** Your goal **
Give back exactly the stretch of data below from the line holding "Oficer prasowy (174, 2274)" through the line holding "[SpeedDialMenu] (224, 2544)", both ends included, and leave the remaining lines out.

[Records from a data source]
# # # # # # #
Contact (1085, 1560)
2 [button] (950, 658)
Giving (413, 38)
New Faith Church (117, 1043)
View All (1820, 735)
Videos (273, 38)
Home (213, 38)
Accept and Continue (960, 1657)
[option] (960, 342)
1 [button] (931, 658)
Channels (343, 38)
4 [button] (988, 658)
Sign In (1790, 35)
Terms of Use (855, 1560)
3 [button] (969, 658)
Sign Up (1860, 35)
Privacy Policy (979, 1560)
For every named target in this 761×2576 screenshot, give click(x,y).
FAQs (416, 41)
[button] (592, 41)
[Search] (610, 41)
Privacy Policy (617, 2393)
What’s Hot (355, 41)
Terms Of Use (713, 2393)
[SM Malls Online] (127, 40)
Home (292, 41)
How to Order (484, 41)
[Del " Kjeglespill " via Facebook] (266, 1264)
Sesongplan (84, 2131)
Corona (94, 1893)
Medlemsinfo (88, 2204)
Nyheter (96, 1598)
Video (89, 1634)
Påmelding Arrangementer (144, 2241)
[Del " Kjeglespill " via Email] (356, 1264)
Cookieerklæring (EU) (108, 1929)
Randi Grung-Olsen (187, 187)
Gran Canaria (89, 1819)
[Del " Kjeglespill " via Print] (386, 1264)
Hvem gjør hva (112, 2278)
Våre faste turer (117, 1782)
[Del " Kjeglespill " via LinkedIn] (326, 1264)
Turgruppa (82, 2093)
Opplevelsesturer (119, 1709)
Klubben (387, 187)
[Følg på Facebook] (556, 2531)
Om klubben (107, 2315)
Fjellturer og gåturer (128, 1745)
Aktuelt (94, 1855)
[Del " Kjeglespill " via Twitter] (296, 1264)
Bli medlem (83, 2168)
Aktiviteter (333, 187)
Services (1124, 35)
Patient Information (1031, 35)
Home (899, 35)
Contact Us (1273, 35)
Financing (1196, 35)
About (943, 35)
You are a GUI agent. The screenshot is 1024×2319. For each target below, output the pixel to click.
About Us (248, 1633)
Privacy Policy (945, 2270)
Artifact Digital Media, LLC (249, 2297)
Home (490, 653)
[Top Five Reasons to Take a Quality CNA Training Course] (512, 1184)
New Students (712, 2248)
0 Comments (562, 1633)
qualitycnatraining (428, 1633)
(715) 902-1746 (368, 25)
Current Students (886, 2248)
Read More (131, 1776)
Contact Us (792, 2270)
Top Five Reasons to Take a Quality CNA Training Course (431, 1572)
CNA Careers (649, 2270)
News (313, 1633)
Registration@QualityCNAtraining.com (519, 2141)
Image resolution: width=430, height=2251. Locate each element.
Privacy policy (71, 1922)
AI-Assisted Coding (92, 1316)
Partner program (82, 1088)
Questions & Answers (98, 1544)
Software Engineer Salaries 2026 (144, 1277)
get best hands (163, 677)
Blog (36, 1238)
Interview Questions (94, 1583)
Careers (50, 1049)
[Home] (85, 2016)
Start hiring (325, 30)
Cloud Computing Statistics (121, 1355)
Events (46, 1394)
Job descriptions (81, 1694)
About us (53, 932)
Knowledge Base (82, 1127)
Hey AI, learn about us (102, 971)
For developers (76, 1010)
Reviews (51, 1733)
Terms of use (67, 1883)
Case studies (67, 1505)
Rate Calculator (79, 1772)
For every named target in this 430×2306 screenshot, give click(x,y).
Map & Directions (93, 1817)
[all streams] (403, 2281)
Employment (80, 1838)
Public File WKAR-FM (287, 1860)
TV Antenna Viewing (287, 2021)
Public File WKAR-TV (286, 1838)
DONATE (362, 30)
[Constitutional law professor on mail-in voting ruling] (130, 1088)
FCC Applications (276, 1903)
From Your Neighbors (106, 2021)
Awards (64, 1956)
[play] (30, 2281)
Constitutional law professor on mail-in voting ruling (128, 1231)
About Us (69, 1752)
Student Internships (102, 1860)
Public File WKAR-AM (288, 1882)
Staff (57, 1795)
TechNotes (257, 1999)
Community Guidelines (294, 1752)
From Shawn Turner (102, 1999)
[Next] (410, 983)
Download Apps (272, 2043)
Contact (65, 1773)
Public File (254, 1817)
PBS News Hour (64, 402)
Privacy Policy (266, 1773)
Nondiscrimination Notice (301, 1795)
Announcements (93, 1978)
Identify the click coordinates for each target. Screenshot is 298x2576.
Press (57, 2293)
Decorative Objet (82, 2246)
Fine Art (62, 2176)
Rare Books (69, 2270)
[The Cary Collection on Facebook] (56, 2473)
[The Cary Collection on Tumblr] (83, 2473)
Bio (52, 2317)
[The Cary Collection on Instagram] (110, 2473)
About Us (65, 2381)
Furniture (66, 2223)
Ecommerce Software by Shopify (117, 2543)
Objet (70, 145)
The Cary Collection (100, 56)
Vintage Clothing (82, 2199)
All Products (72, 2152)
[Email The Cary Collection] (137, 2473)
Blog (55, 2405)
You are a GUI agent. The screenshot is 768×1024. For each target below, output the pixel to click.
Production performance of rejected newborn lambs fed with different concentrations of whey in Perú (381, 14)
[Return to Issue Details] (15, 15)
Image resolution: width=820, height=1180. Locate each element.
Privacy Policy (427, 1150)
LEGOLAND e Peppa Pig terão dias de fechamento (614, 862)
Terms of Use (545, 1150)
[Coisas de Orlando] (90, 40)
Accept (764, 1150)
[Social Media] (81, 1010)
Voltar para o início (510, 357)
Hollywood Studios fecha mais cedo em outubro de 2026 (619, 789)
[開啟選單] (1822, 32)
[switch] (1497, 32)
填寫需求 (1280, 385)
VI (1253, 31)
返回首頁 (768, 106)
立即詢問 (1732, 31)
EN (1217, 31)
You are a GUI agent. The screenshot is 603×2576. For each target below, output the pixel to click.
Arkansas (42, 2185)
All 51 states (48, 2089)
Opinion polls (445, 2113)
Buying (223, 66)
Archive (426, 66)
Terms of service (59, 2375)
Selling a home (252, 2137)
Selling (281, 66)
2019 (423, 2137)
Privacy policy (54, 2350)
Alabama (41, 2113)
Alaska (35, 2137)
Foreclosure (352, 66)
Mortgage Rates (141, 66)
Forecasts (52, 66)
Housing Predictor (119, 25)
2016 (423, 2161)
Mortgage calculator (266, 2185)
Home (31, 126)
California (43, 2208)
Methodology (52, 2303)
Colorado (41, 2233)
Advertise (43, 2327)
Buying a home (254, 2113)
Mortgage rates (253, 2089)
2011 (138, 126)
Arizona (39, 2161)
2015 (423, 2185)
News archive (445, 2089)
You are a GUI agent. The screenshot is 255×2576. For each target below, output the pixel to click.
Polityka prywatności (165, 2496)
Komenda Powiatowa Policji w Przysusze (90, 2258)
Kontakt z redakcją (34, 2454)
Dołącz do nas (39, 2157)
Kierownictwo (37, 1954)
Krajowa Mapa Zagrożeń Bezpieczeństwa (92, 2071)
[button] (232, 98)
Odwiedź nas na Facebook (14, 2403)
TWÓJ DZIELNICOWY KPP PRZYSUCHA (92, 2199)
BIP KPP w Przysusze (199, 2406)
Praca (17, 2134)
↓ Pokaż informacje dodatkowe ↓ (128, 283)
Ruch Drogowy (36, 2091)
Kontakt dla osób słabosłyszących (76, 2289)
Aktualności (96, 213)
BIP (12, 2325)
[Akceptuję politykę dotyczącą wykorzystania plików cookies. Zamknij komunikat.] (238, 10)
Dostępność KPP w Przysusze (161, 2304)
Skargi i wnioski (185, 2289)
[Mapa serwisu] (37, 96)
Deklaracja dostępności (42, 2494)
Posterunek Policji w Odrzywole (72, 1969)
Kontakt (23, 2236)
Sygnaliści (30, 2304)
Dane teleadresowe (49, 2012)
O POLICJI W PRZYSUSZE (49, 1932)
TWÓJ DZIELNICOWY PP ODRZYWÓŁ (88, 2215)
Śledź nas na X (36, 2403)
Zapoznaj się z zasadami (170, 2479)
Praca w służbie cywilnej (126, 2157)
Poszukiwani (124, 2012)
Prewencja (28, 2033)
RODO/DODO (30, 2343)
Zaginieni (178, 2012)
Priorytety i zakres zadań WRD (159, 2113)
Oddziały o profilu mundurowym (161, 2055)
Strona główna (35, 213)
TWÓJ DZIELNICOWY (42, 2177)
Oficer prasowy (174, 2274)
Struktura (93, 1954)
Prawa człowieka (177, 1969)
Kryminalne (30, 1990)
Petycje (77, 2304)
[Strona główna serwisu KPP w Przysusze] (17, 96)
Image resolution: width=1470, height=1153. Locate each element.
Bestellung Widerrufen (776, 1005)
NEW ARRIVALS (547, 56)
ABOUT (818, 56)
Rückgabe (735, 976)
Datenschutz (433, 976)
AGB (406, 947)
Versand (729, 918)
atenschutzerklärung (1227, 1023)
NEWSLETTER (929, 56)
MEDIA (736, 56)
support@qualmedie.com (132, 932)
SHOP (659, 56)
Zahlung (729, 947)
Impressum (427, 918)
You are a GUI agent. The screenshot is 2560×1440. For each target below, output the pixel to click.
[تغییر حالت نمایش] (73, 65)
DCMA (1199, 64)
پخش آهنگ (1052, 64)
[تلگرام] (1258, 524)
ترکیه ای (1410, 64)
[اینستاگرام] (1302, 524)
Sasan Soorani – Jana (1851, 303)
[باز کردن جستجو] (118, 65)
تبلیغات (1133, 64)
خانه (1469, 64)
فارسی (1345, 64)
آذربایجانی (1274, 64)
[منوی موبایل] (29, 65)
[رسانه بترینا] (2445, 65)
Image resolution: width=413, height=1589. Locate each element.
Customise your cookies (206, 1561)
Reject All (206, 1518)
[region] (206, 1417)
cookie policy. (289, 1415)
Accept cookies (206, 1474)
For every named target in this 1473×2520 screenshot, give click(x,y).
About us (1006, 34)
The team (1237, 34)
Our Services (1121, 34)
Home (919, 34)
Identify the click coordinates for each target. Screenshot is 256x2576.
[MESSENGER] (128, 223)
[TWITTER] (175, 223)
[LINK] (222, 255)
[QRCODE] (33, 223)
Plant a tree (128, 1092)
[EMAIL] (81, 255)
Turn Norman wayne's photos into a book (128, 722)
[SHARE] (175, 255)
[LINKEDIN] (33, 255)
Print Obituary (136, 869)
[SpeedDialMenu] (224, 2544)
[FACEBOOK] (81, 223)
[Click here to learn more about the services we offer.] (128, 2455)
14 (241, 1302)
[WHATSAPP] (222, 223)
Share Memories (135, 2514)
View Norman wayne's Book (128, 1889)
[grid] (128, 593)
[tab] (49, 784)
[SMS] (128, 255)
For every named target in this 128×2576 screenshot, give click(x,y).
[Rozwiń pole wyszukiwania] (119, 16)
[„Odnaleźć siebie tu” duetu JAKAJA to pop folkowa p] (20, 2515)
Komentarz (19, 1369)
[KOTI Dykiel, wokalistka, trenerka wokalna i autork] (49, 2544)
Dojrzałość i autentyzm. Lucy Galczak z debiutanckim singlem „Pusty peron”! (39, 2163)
# # # # # # #
** Result of this task **
Oficer prasowy (174, 2274)
Struktura (93, 1954)
Prawa człowieka (177, 1969)
Kryminalne (30, 1990)
Petycje (77, 2304)
[Strona główna serwisu KPP w Przysusze] (17, 96)
Image resolution: width=1470, height=1153. Locate each element.
Bestellung Widerrufen (776, 1005)
NEW ARRIVALS (547, 56)
ABOUT (818, 56)
Rückgabe (735, 976)
Datenschutz (433, 976)
AGB (406, 947)
Versand (729, 918)
atenschutzerklärung (1227, 1023)
NEWSLETTER (929, 56)
MEDIA (736, 56)
support@qualmedie.com (132, 932)
SHOP (659, 56)
Zahlung (729, 947)
Impressum (427, 918)
You are a GUI agent. The screenshot is 2560×1440. For each target below, output the pixel to click.
[تغییر حالت نمایش] (73, 65)
DCMA (1199, 64)
پخش آهنگ (1052, 64)
[تلگرام] (1258, 524)
ترکیه ای (1410, 64)
[اینستاگرام] (1302, 524)
Sasan Soorani – Jana (1851, 303)
[باز کردن جستجو] (118, 65)
تبلیغات (1133, 64)
خانه (1469, 64)
فارسی (1345, 64)
آذربایجانی (1274, 64)
[منوی موبایل] (29, 65)
[رسانه بترینا] (2445, 65)
Image resolution: width=413, height=1589. Locate each element.
Customise your cookies (206, 1561)
Reject All (206, 1518)
[region] (206, 1417)
cookie policy. (289, 1415)
Accept cookies (206, 1474)
For every named target in this 1473×2520 screenshot, give click(x,y).
About us (1006, 34)
The team (1237, 34)
Our Services (1121, 34)
Home (919, 34)
Identify the click coordinates for each target. Screenshot is 256x2576.
[MESSENGER] (128, 223)
[TWITTER] (175, 223)
[LINK] (222, 255)
[QRCODE] (33, 223)
Plant a tree (128, 1092)
[EMAIL] (81, 255)
Turn Norman wayne's photos into a book (128, 722)
[SHARE] (175, 255)
[LINKEDIN] (33, 255)
Print Obituary (136, 869)
[SpeedDialMenu] (224, 2544)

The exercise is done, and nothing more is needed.